▶ [What you will do]: Copy each of the records below word for word, and leave the pictures out of your copy.

▶ [Supplied data]:
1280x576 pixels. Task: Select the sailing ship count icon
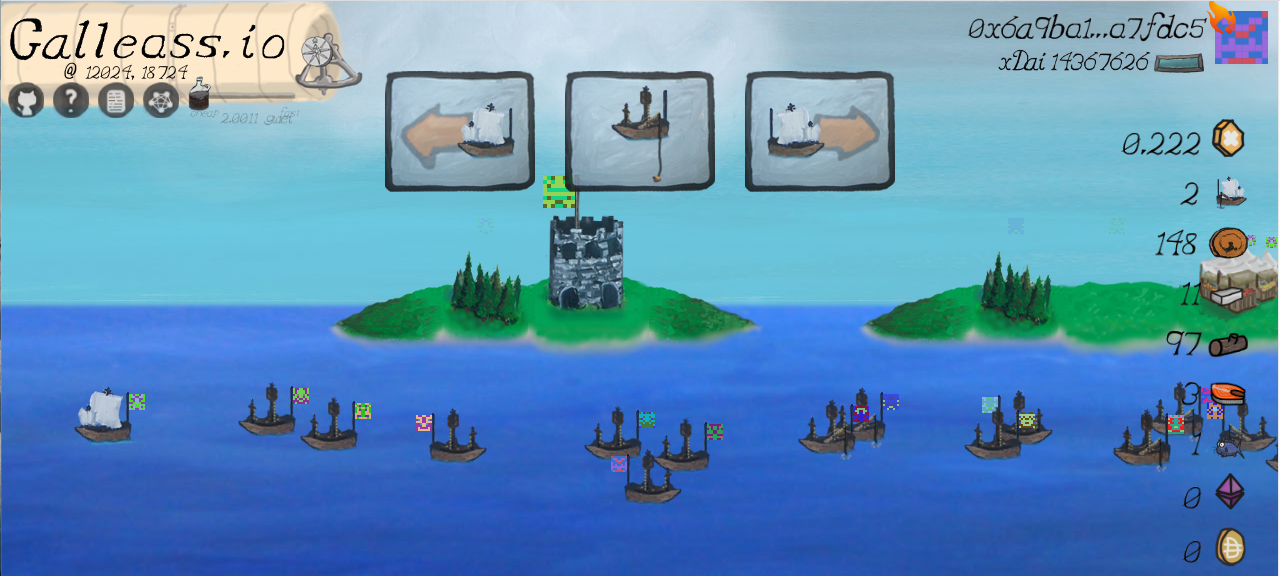(1229, 191)
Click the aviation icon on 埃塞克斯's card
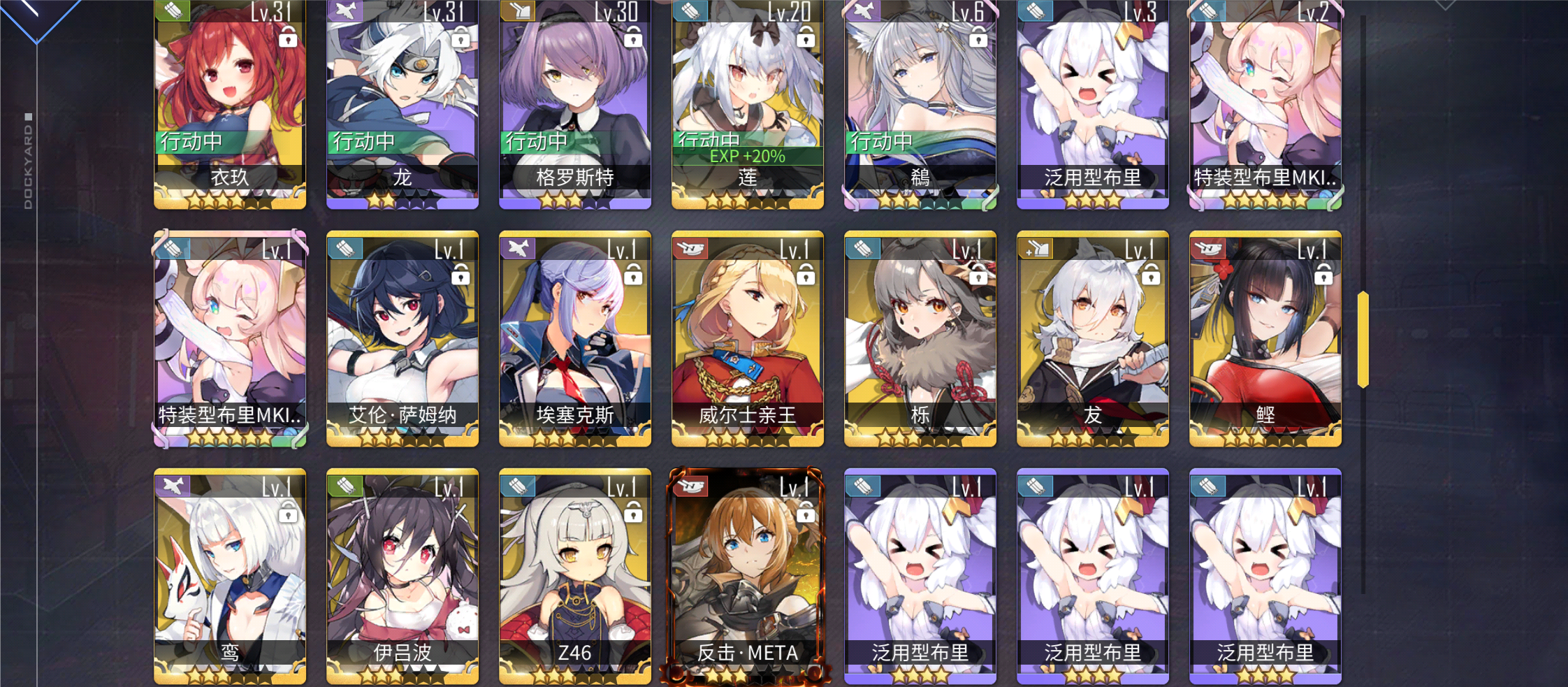The width and height of the screenshot is (1568, 687). [518, 247]
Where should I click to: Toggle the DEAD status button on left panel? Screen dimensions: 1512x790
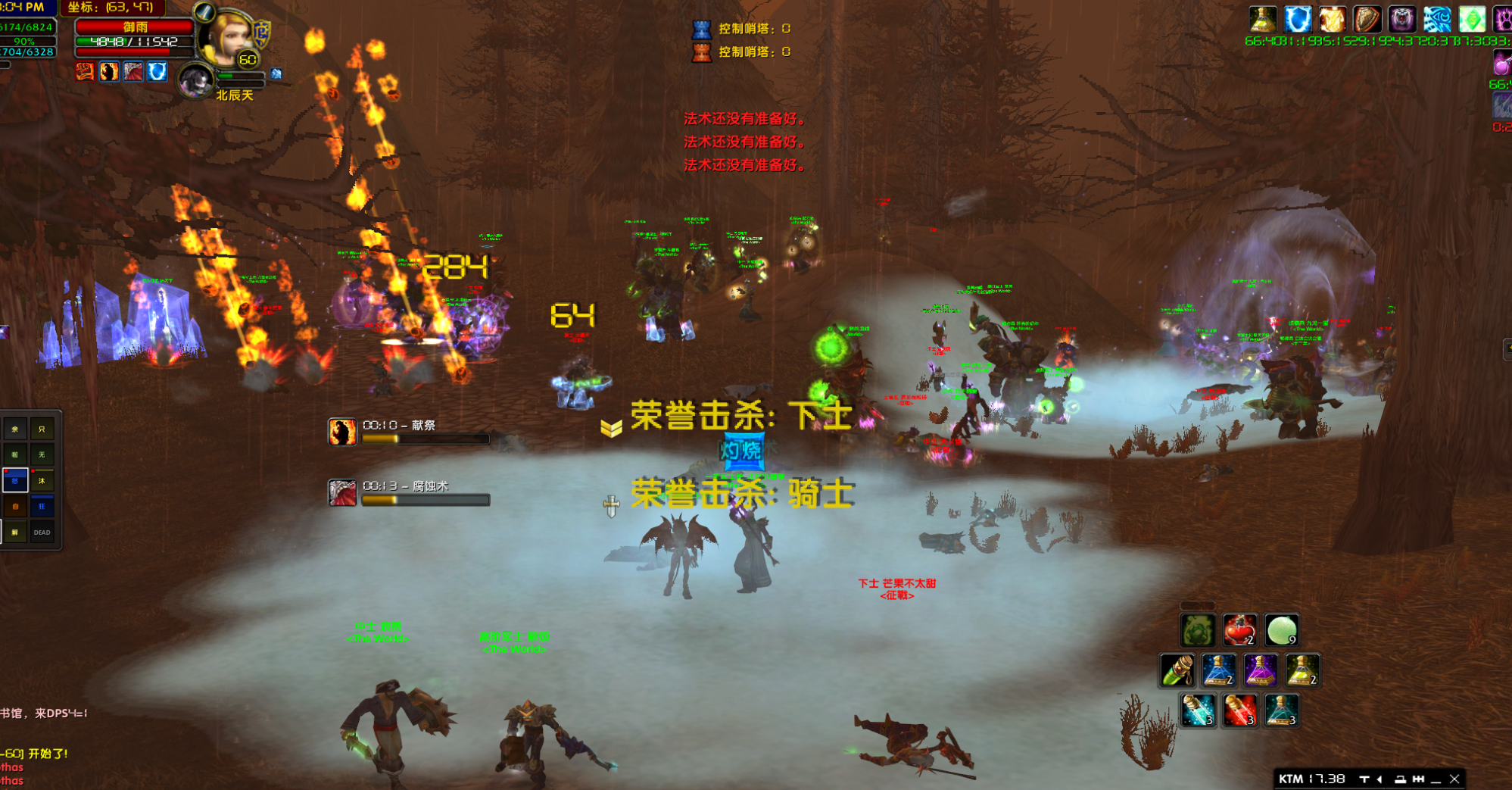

▶ [Expected answer]:
1280x576 pixels. Task: Select the sailing ship count icon
(1229, 191)
Click the aviation icon on 埃塞克斯's card
The width and height of the screenshot is (1568, 687). [518, 247]
Where should I click to: Toggle the DEAD status button on left panel? Screen dimensions: 1512x790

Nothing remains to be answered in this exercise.